Your answer should consist of each line below that includes the word "Policy".

[Listed records]

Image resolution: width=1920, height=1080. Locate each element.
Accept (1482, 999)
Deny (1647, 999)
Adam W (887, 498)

[/Listed records]
[Listed records]

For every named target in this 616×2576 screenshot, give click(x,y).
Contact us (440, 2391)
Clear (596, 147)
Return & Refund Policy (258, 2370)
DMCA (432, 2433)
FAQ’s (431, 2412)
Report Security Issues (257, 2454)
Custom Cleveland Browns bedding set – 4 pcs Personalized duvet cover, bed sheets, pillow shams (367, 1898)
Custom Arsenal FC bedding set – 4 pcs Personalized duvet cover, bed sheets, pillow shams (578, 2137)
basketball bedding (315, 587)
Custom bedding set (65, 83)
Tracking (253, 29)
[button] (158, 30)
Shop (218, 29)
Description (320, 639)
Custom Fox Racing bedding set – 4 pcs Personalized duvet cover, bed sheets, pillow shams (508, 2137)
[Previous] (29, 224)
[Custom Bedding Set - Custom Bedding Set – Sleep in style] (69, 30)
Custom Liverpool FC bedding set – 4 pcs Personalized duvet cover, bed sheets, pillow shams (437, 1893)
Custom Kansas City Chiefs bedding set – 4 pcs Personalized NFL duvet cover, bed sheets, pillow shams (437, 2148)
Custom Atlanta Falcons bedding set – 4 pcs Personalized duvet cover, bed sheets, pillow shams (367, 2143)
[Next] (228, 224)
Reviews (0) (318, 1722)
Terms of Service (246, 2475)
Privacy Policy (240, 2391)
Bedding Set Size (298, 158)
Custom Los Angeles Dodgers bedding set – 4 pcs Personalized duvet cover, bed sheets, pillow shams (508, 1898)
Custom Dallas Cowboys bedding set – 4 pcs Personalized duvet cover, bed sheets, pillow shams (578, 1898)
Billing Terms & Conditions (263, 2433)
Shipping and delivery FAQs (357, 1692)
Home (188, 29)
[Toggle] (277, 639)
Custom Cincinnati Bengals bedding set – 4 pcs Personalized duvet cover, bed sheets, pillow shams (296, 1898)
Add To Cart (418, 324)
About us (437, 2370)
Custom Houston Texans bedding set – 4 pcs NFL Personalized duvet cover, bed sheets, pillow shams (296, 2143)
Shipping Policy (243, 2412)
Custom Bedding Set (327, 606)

[/Listed records]

■ Answer for the task:
Return & Refund Policy (258, 2370)
Privacy Policy (240, 2391)
Shipping Policy (243, 2412)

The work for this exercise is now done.